Please rewrite everything from the line containing "For every named" down to the line containing "What's new (211, 172)", swapping "Official Website" for "Official Site" and leaving all else unchanged.

* [Task inputs]:
- - - - -
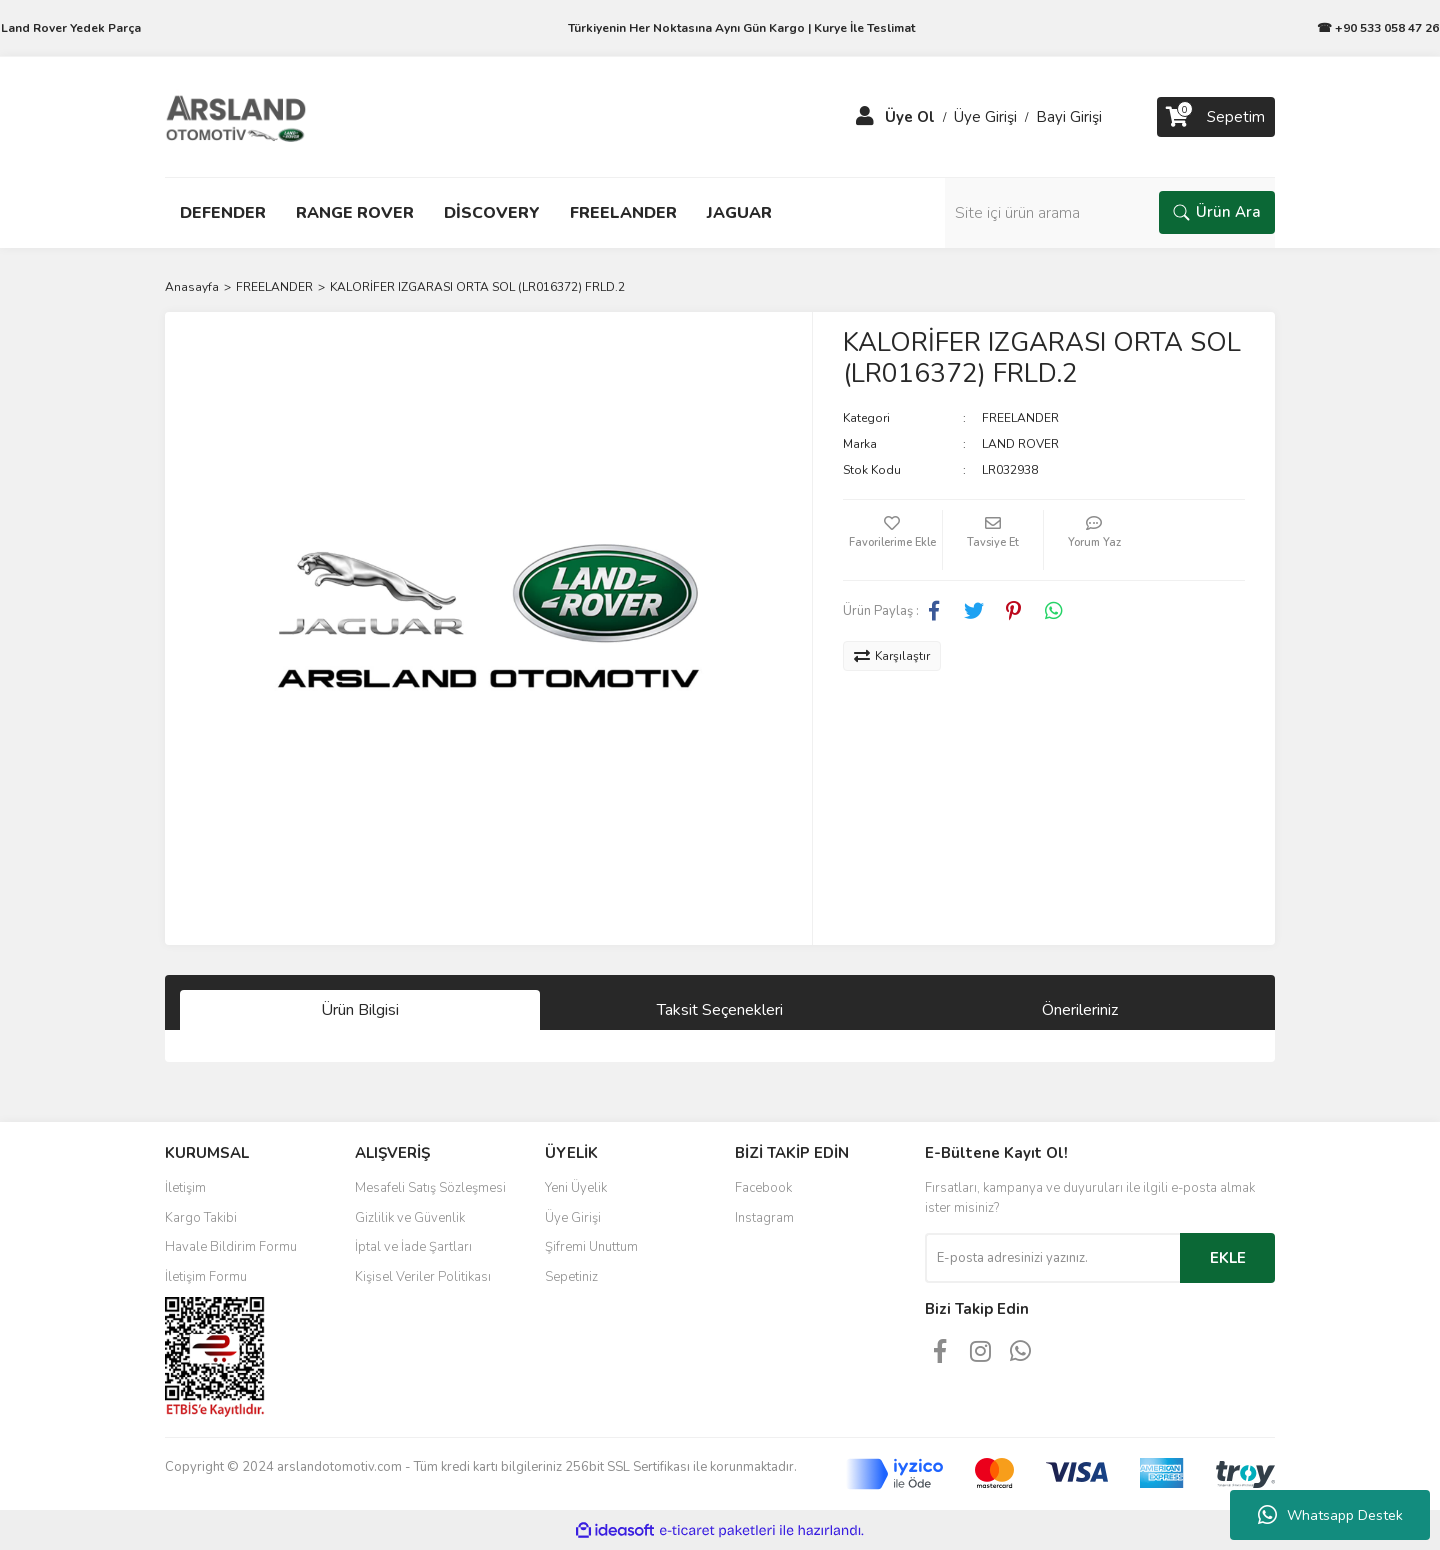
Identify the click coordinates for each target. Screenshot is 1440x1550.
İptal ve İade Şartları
- - - - -
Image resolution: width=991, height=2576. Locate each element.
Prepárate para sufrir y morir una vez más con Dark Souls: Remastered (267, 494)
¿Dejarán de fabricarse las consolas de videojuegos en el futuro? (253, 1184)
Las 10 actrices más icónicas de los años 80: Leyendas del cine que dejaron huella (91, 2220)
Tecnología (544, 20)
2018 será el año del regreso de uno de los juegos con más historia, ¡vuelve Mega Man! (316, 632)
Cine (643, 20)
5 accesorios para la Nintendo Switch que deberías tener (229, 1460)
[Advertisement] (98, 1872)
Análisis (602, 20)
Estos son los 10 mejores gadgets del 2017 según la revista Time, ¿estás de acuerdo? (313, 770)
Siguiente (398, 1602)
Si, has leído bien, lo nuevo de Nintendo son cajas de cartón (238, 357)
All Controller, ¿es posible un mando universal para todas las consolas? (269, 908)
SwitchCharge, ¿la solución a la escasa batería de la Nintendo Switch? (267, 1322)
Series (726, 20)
- - - - -
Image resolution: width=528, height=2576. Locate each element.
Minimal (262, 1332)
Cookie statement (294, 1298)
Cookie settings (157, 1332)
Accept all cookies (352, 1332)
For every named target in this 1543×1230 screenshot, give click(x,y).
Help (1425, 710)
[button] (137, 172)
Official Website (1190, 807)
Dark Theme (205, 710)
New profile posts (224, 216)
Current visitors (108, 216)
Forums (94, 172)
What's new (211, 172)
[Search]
- - - - -
* [Final result]:
For every named target in this 1543×1230 screenshot, give click(x,y).
Help (1425, 710)
[button] (137, 172)
Official Site (1190, 807)
Dark Theme (205, 710)
New profile posts (224, 216)
Current visitors (108, 216)
Forums (94, 172)
What's new (211, 172)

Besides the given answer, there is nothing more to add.